22m 22m 1 master3.15375fe744055758 Node Normal Starting kubelet, master3 Starting kubelet.
22m 22m 5 master3.15375fe74d47afa2 Node Normal NodeHasSufficientDisk kubelet, master3 Node master3 status is now: NodeHasSufficientDisk
22m 22m 5 master3.15375fe74d47f80f Node Normal NodeHasSufficientMemory kubelet, master3 Node master3 status is now: NodeHasSufficientMemory
22m 22m 5 master3.15375fe74d48066e Node Normal NodeHasNoDiskPressure kubelet, master3 Node master3 status is now: NodeHasNoDiskPressure
22m 22m 5 master3.15375fe74d481368 Node Normal NodeHasSufficientPID kubelet, master3 Node master3 status is now: NodeHasSufficientPID
I have solved it:
Adding all the masters IPs and LB IP to the apiServerCertSANs
Copying the kubernetes certificates from the first master to the other masters.

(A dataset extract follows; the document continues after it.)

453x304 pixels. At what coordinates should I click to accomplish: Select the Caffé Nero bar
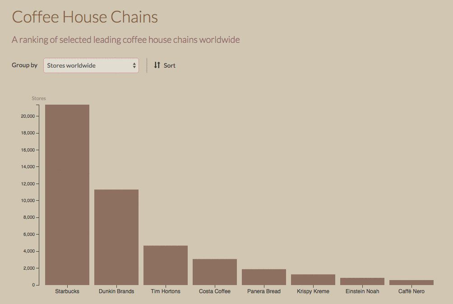411,283
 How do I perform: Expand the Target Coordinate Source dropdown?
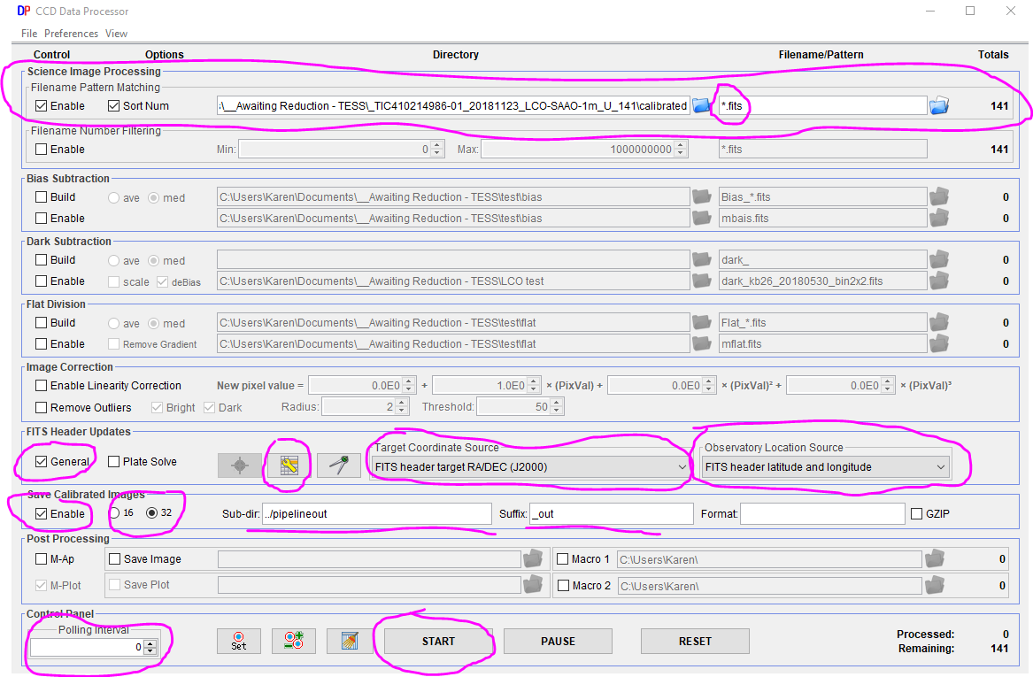click(529, 466)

I see multiple calico-etcd pods attempting to be ran, if you have used a calico.yaml that deploys etcd for you, that will not work in a multi-master environment.
That manifest is not intended for production deployment and will not work in a multi-master environment because the etcd it deploys is not configured to attempt to form a cluster.
You could still use that manifest but you would need to remove the etcd pods it deploys and set the etcd_endpoints to an etcd cluster you have deployed.